= Alvin Singleton =

American classical composer

Alvin Singleton (born December 28, 1940, in Brooklyn, New York) is a composer from the United States. Born and raised in New York City, he received his music education from New York University (B.A.), studying with Hall Overton and Charles Wuorinen. Singleton then moved to study at Yale School of Music (M.M.), studying with Yehudi Wyner and Mel Powell. Singleton was a Fulbright Scholar, he studied with Goffredo Petrassi at Accademia Nazionale di Santa Cecilia in Rome from 1971-1985. After living and working in Europe for fourteen years, Singleton returned to the United States to become a Composer-in-Residence with the Atlanta Symphony Orchestra (1985-88). He subsequently served as Resident Composer at Spelman College in Atlanta (1988-91), as UNISYS Composer-in-Residence with the Detroit Symphony Orchestra (1996-97), and was the 2002–03 Composer-in-Residence with the Ritz Chamber Players of Jacksonville, Florida. In addition, he has served as Visiting Professor of Composition at the Yale University School of Music.

Awards

- Recipient of 2003 Guggenheim Fellowship

Singleton's music shows the evidence of a wide range of influences - "from Mahler to Monk, Bird to Bernstein, James Baldwin to Bach, Santana to Prince" - and often incorporates aspects of theatre and surprise. Notable are his set of eight Argoru pieces for various solo instruments, composed over the period from 1968 to 2002. His choral ballet TRUTH (2006), scored for mixed chorus, dancers and an ensemble of 10 instruments, is based on the life of human rights crusader Sojourner Truth.

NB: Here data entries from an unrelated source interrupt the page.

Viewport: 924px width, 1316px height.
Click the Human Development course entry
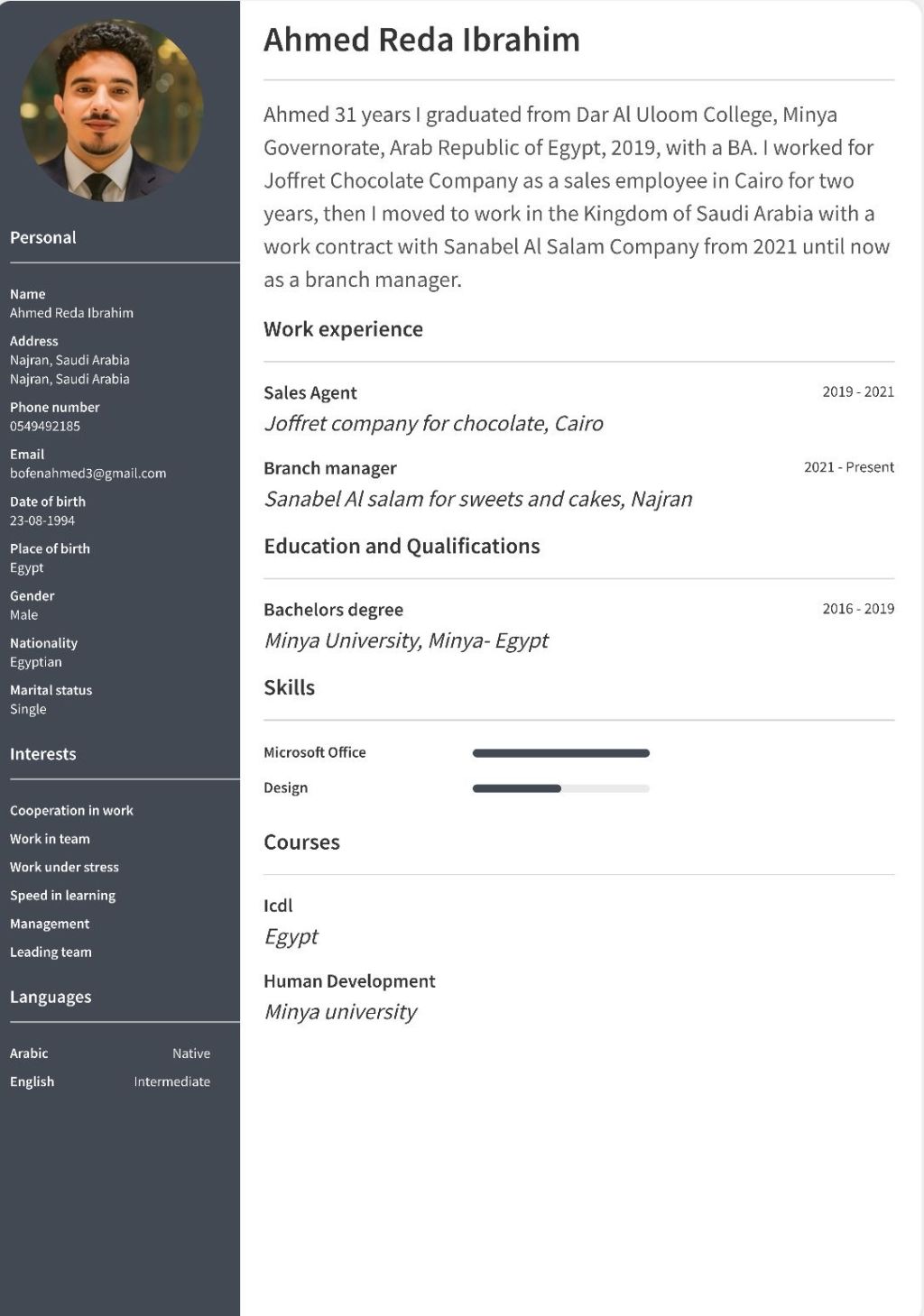pos(349,981)
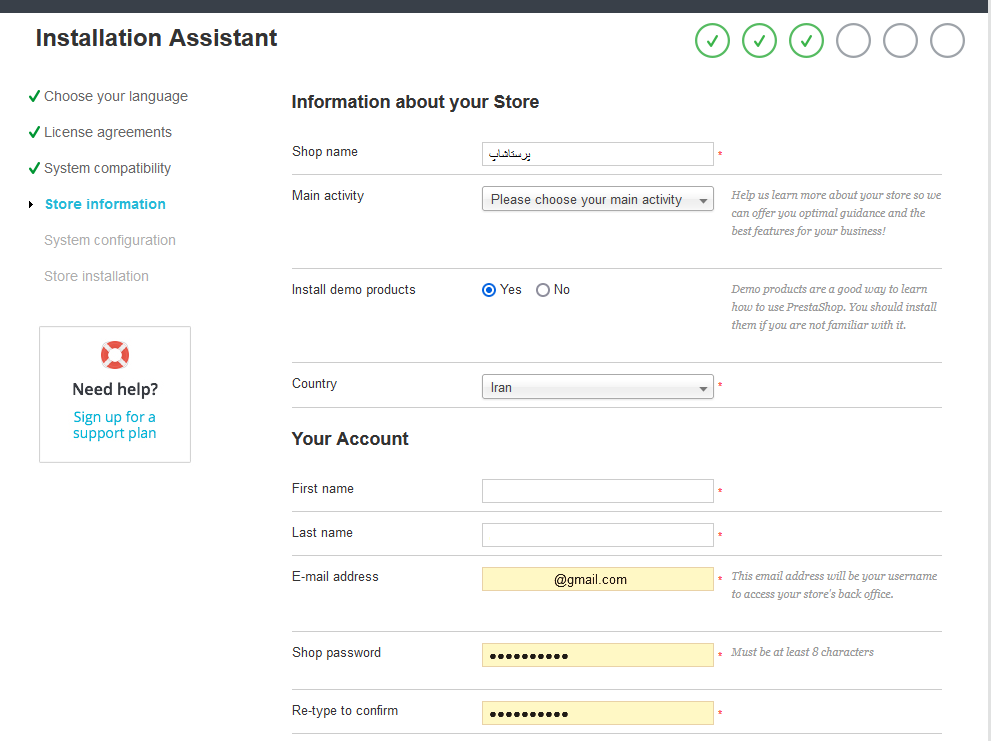This screenshot has width=991, height=741.
Task: Click the checkmark beside Choose your language
Action: click(34, 96)
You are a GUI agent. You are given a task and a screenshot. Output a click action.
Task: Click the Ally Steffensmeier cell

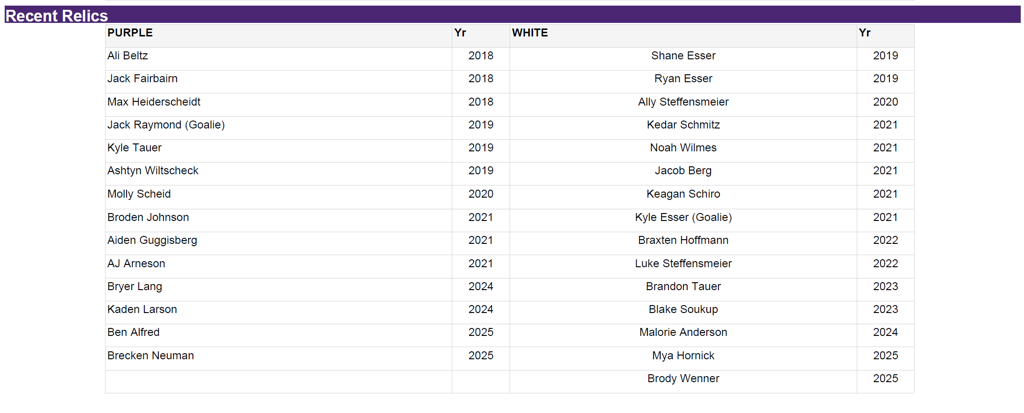click(683, 102)
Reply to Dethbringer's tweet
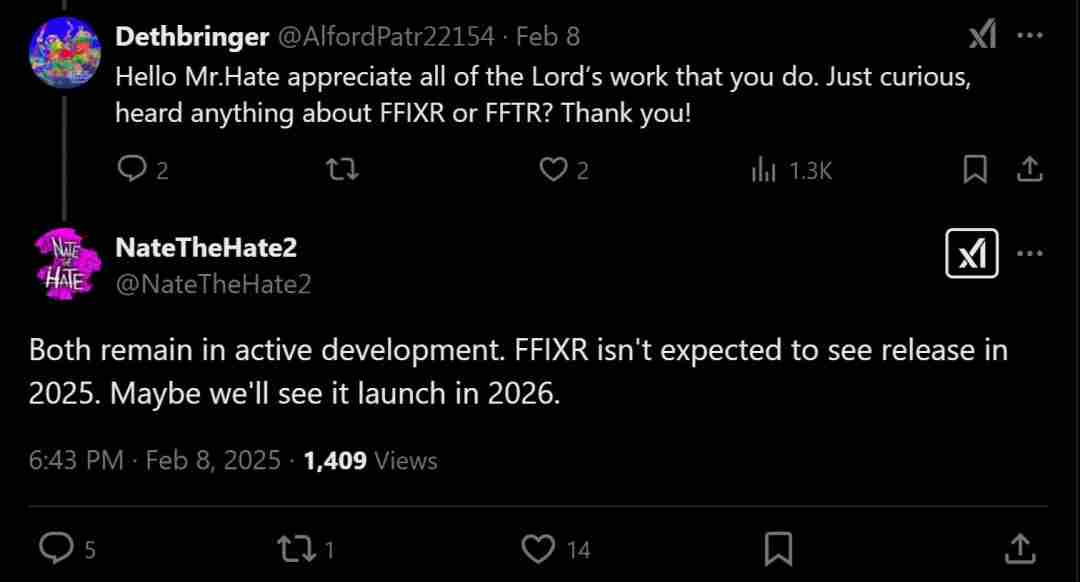The width and height of the screenshot is (1080, 582). [x=142, y=169]
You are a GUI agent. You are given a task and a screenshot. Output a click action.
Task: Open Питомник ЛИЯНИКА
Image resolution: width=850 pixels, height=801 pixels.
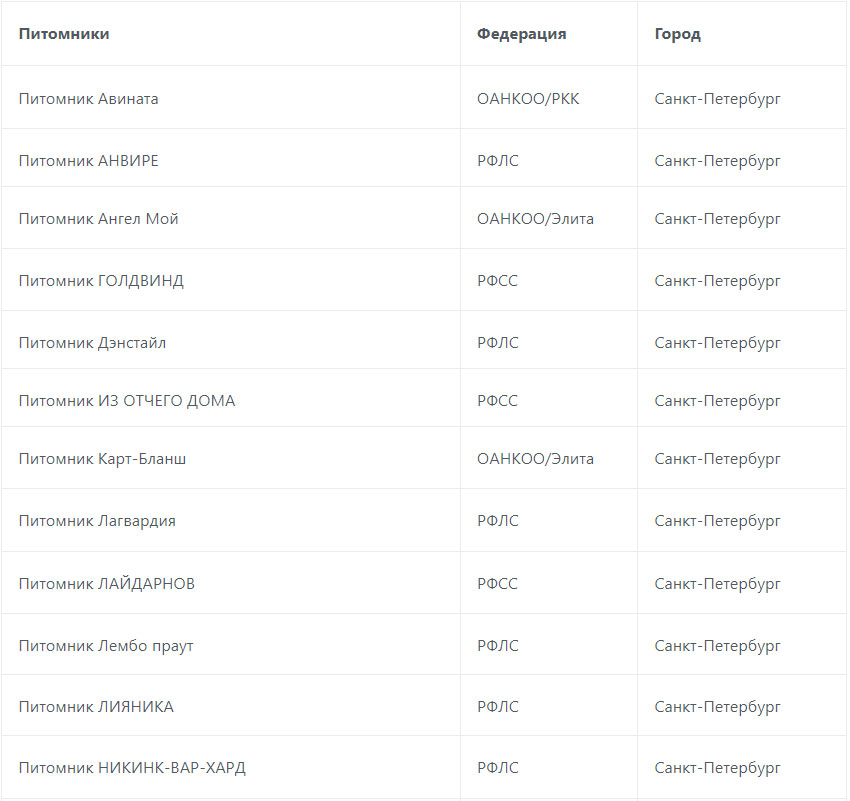coord(96,707)
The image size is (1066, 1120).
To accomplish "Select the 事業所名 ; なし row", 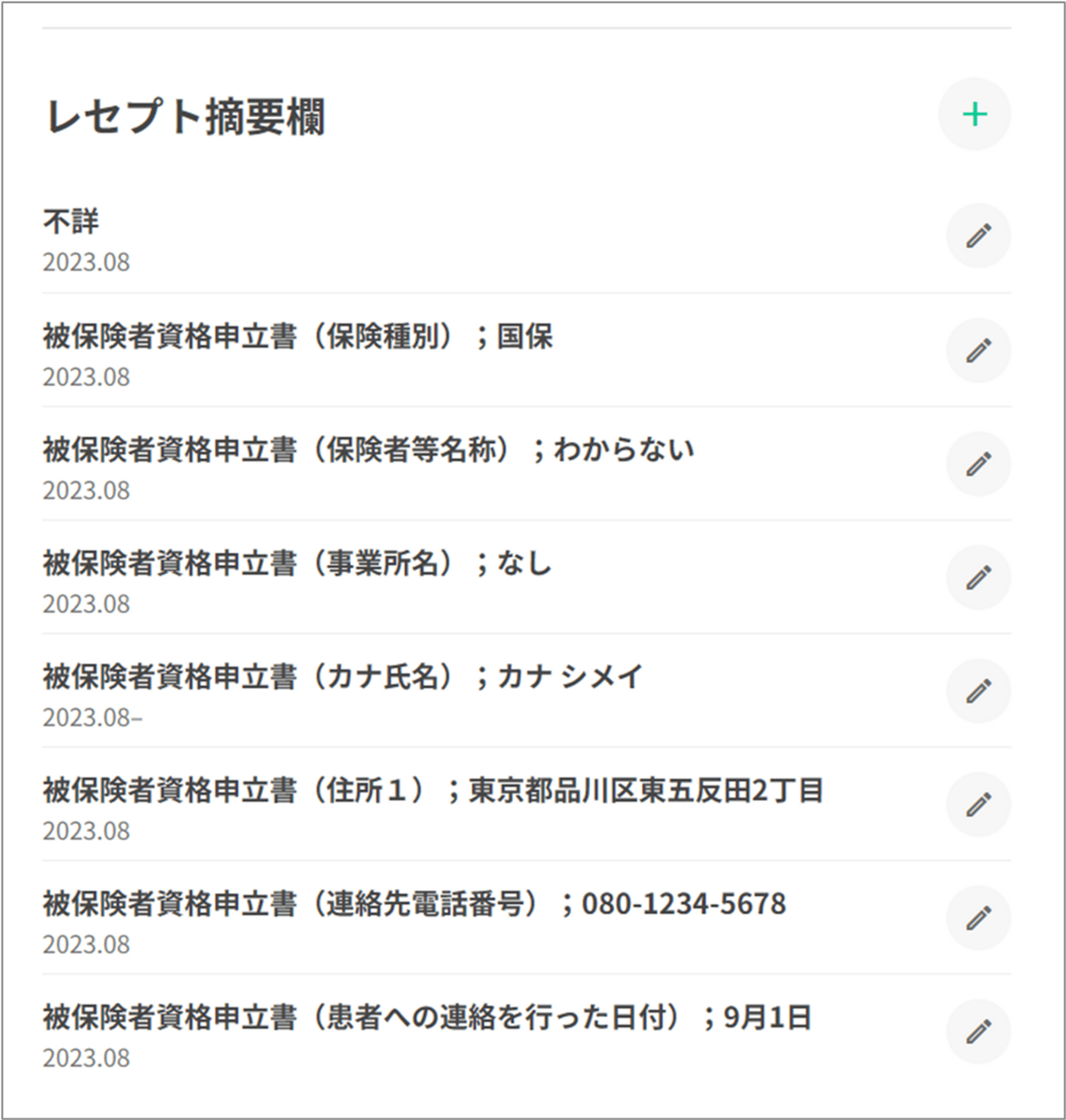I will [x=297, y=563].
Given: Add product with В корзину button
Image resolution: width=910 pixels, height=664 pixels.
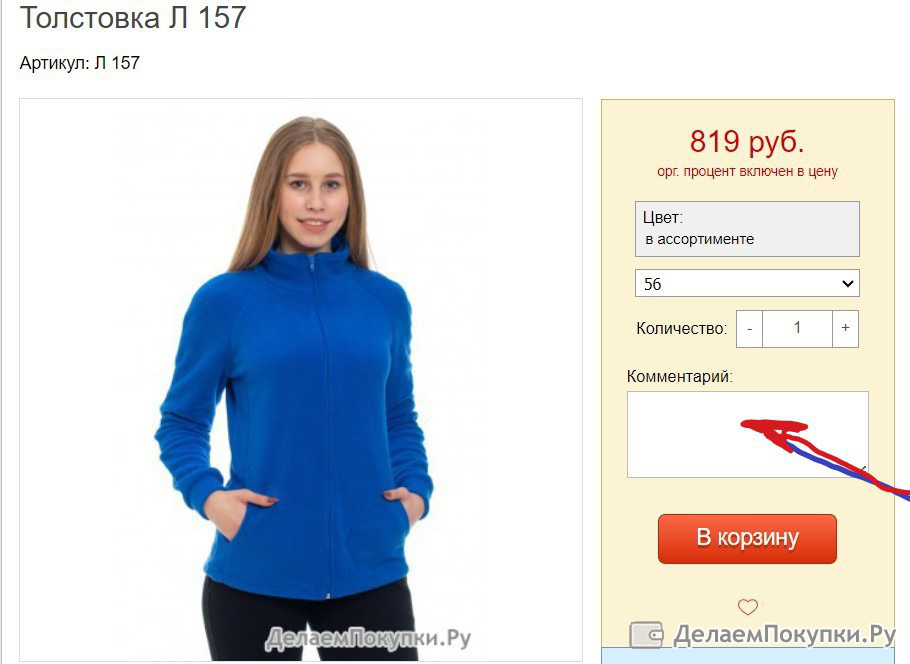Looking at the screenshot, I should pyautogui.click(x=747, y=538).
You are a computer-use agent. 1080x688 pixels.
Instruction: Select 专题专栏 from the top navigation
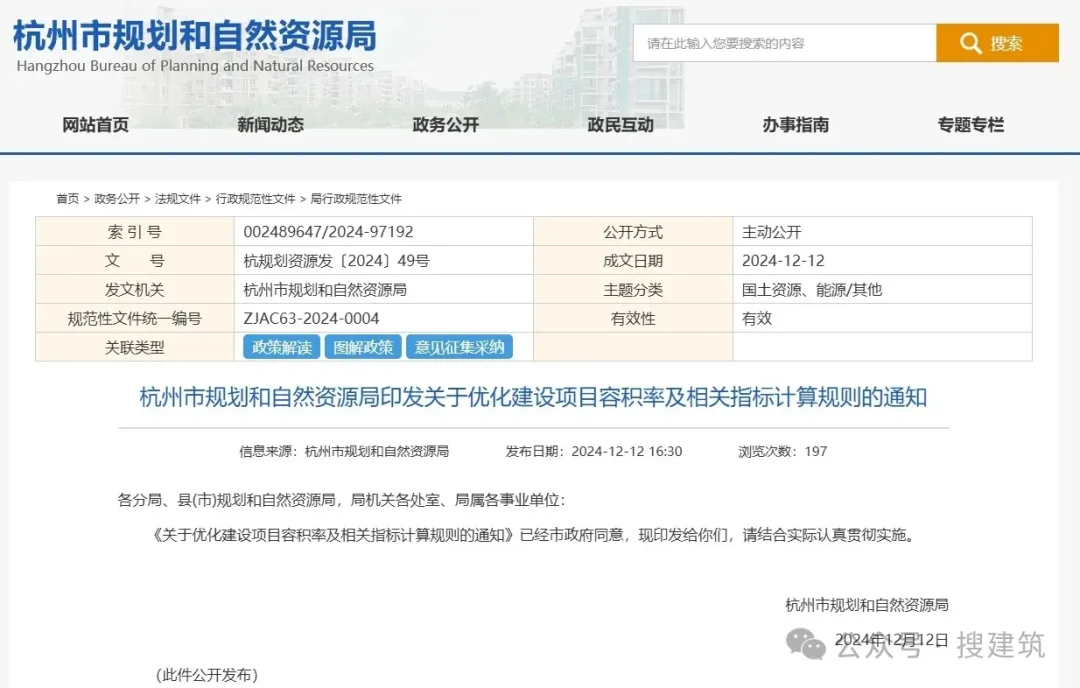coord(970,125)
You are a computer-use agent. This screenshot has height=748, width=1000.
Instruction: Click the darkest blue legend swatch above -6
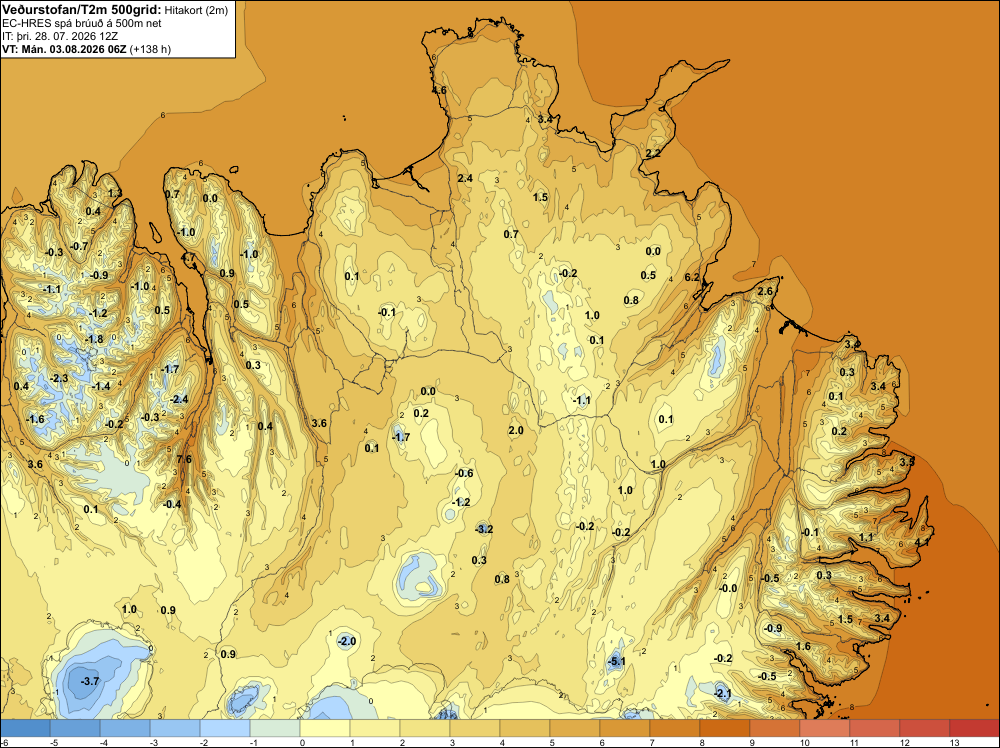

His piano concerto BluesKonzert had its Carnegie Hall debut in 2010 with soloist Ursula Oppens and the American Composers Orchestra.

Albany Records has issued a series of recordings, including Extensions of a Dream (2002, percussion music), Sing to the Sun (2007, choral and chamber music) and Sweet Chariot (2014, solo and chamber music). The Atlanta Symphony Orchestra and Chorus has recorded PraiseMaker. The four string quartets have been recorded by the Momenta Quartet.

==List of compositions==
A complete list of published compositions can be found on Alvin Singleton's website.
- String Quartet No. 1 (1967)
- Dream Sequence '76 (opera) (1976)
- A Yellow Rose Petal for orchestra (1982)
- After Fallen Crumbs for orchestra (1987)
- Shadows for orchestra (1987)
- String Quartet No.2 Secret Desire to be Black (1988)
- Between Sisters for soprano, alto flute, vibraphone and piano (1990)
- String Quartet No.3 Somehow We Can (1994)
- BluesKonzert for piano and orchestra (1995)
- PraiseMaker for mixed chorus and orchestra (1998)
- Greed Machine for vibraphone and piano (2003)
- When Given a Choice for orchestra (2004)
- TRUTH, choral ballet (2006)
- Brooklyn Bones for chorus and orchestra (2008)
- Different River for orchestra (2012)
- Sweet Chariot, for chamber ensemble (2013)
- Prayer for tenor solo, chamber choir, organ, harp, trumpet, and cello (2016)
- String Quartet No.4 Hallelujah Anyhow (2019)
- Time Past, Time Future for chamber orchestra and vocal ensemble (2023).